In the final debate, Romney disavows almost everything he's ever said on foreign policy while the media just shrugs

Published October 23, 2012 7:00PM (EDT)

     (Reuters)
(Reuters)

Mitt Romney should be doing a walk of shame today, after reversing most of his irresponsible, hawkish foreign policy statements from the last year just to have a hot night with undecided female voters in the final debate. How does he live with himself?

But I'm having a hard time watching television coverage of Romney's debate performance the morning after. The conventional wisdom seems to be that while President Obama won the debate, Romney's "prevent defense" at least kept him in the race – and it was the politically wise course. Of course, Obama's "prevent defense" two weeks ago in Denver was a debacle that changed everything. I'm not sure why Romney's turn at it is supposed to be smarter politics.

Beyond scoring the debate on style points, though, why aren't more people horrified by Romney's capacity to disavow virtually everything he's said on foreign policy and cuddle up with Obama, in order to seem less frightening to voters? On Afghanistan, on Iran, on abandoning Egypt's Hosni Mubarak, on killing Osama bin Laden, on Syria, on drones, Romney mostly said "me too" to Obama's policies. And it's not as though the debate merely gave Romney the space to explain foreign policy positions that may have been misinterpreted. After a year spent attacking Obama's "weakness" globally and promising to be hawkish, he was, at times, the dove, insisting more than once "We can't kill our way out of this." And when he wasn't echoing Obama, he sounded like a schoolboy reciting what he just learned in world geography class.

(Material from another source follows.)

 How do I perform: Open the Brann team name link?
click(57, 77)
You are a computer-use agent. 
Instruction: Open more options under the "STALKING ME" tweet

I found it chilling. Once again I thought to myself: Who is this guy who's trying to imitate a cautious, sober global statesman (albeit one who sweats a lot)? I just watched Doris Kearns Goodwin on "Morning Joe" say Romney did the right thing because his goal was not to scare anybody and lose the momentum he gained from Debate 1, and everyone seemed to agree. But in what new realm of cynicism is it the right thing to hide your real policies in order to become president?

I suppose the media folks who are reassured by Romney's mild debate performance think that's the real Romney – he's not the hawk who'd let crazy John Bolton, a key adviser, run his foreign policy. This is the same approach a lot of people take to Romney's extremism on women's issues – oh, c'mon, ladies, he's really a Massachusetts moderate who doesn't mean any of what he says about overturning Roe v. Wade or defunding Planned Parenthood. That's ridiculous. The fact is, we don't know which Mitt Romney would take the oath of office, and that alone should consign him to an ugly defeat in two weeks.

The only thing the post-debate punditry really cares about is whether Obama's modest (by their standards) debate win can make a difference, and again the conventional wisdom is it won't, because foreign policy debates never do. First of all, I'm not so sure about that. I'd like to see some polls before I weigh in. But most important, insisting that the debate won't move the electoral needle almost instructs voters not to take it seriously, and downplays the extent to which Romney's reinvention is played as big news.

I go back to Kevin Drum's idea of the "hack gap" between the left and right, in which righty hacks are supposedly so much more numerous and robotic in their support of their candidates that they move public opinion (and spineless mainstream media folks) with the sheer force of their lies, and the left can't match them either in numbers or mendacity. I still don't think that's the way it works. The fact that MSNBC pundits were thrilled with Obama's last two performances certainly didn't change the media narrative that these debates don't really matter much. Far more influential, to me, is most of the media's inability to either see, or tell the truth about, how far to the right the Republican Party has shifted in the last 20 years.

Obama's best line came when he told Romney, "You seem to want to import the foreign policies of the 1980s, just like the social policies of the 1950s and the economic policies of the 1920s." That wasn't just a good zinger, it's a great summary of what's at stake in this election. I hope voters ignore the supposedly savvy horse race coverage of this crucial debate, and pay attention to Romney's lack of core convictions on foreign policy or anything else.